Tuesday, April 8, 2008

Signing Up for an Absentee Ballot

Signing up for an absentee ballot was cause for celebration. It meant that I would be out-of-state for the next year! So, consulting one of my running lists of "Things-to-Do-Before-I-Leave" I was reminded to do that. The way I figure it is that I owe it to my rather run-of-the-mill idea of good citizenship to vote. I figure what Florida owes me in return is to see that my vote is counted...correctly counted. Given Florida's recent history, the odds of that happening are slim-to-none. There is good cause to wonder whether absentee ballots are counted more correctly than regular ballots. Never mind! I will be marking my ballot in the Glacier Peak Wilderness Area of Washington State, and that makes all the difference.

The suitcases are packed. The car is filled with the gas. The itinerary is in place. All systems are on "GO!" Tomorrow morning I put the key in the ignition and head out...one mile at a time...and thousands of them.

As usual, the cats are freaking out. As soon as the suitcases came out of hiding, they seemed to be...different. It is like, "Oh, NO! Here she goes again." They mew, they follow me around from room to room, their behavior is a bit odd (interpretation: they curl up together on top of one of the suitcases to sleep). If they knew that this time the trip will last over a year, then I don't know what they might come up with to impede my progress.

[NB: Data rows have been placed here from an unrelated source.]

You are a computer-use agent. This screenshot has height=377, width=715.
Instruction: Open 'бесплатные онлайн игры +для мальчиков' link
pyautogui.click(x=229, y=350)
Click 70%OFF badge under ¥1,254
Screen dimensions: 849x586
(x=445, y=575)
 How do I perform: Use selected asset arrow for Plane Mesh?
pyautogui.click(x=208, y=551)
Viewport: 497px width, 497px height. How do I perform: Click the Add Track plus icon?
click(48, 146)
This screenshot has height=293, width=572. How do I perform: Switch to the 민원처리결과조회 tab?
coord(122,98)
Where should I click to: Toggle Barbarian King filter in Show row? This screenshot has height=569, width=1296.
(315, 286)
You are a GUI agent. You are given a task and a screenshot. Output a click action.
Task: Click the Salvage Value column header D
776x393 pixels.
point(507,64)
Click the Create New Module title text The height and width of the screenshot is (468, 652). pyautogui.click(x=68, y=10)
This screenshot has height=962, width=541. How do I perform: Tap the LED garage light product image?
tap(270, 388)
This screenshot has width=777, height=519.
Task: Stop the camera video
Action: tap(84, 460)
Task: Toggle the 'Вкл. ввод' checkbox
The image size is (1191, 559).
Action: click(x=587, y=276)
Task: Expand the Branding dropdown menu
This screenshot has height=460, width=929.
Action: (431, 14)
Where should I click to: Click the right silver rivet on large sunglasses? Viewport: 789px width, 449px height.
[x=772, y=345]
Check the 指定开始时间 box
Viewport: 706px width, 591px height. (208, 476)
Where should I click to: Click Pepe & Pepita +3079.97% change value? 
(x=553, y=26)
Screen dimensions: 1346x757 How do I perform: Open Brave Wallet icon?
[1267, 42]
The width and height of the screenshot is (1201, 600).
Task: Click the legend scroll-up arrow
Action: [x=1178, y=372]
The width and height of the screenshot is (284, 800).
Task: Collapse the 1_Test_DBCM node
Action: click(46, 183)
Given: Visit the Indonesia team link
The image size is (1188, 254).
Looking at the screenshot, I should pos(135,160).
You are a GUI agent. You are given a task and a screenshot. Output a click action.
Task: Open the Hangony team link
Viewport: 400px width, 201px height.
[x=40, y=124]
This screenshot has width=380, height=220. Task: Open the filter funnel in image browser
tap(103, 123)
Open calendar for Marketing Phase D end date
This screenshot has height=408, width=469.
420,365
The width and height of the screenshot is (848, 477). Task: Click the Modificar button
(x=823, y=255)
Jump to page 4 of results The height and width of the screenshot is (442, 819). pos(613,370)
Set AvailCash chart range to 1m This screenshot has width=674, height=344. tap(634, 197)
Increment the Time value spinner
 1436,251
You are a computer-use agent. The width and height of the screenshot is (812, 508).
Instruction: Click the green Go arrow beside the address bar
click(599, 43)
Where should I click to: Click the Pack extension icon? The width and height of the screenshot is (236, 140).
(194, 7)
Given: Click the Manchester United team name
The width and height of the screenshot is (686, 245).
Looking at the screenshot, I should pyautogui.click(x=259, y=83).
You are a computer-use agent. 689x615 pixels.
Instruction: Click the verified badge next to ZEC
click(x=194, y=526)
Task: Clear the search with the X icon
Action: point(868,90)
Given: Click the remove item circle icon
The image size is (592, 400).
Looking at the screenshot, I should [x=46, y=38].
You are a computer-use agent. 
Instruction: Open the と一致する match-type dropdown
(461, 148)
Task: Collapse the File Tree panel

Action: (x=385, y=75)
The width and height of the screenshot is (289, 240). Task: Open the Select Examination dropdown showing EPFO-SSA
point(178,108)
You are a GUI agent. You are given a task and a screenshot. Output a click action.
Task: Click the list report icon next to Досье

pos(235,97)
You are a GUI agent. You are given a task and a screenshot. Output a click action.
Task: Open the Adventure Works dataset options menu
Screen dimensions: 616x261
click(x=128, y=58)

First stop tomorrow is an Exit off I-59 north of Birmingham. I am meeting a friend (of my parents!!) for lunch at a Cracker Barrel. If you do not know what a Cracker Barrel is, then you are not "southern". It also means that you have never even traveled through the South...they are regularly situated at interstate exits, never anywhere else,,, and are usually about 50-60 miles apart. And furthermore it means that you haven't a clue what is meant by the term "sweet tea"! I know that you are thinking that the term "sweet tea" is not so difficult a concept, but as I said before, you haven't a clue. At a Cracker Barrel, if you order iced tea, the waitress/waiter's immediate response is, "Sweet or unsweet?" If you are in doubt, order "unsweet" and sweeten it yourself.

At Holden Village when villagers or staff members depart, there is a Prayer of Farewell that goes with them. All Holdenites know the payer so well that they could repeat it in their sleep, but for those of you who have never heard it, I will share it with you here. As I leave on this long trip, it serves me well to keep its words ever before me.

Prayer of Farewell

Lord God,
You have called you servants to ventures
of which we cannot see the ending,
by paths as yet untrodden,
through perils unknown.
Give us faith to go out with good courage,
not knowing where we go,
but only that your hand is leading us
and your love supporting us,
Through Jesus Christ our Lord
Amen.

Enough said.

Sunday, April 6, 2008

A Self-Taught Dog's Newest Trick

This is, admittedly, an experiment. On the third day hence, I leave for the Northwest to be in residence at Holden Village for a year. I have been convinced by my next-door-neighbor, Susan Beasley, to forego the vicarious pleasures of writing so very many letters and instead to become a part of the with-it generation and set up my own blog. The idea is that anyone who is interested in keeping up with my goings on can do so whenever they get the urge to check in on me to see what is going on and where I am...whatever from wherever.

SO! I have made it through the step-by-step set-up process and it is time to check it out and see if this thing will manifest itself on the designated website.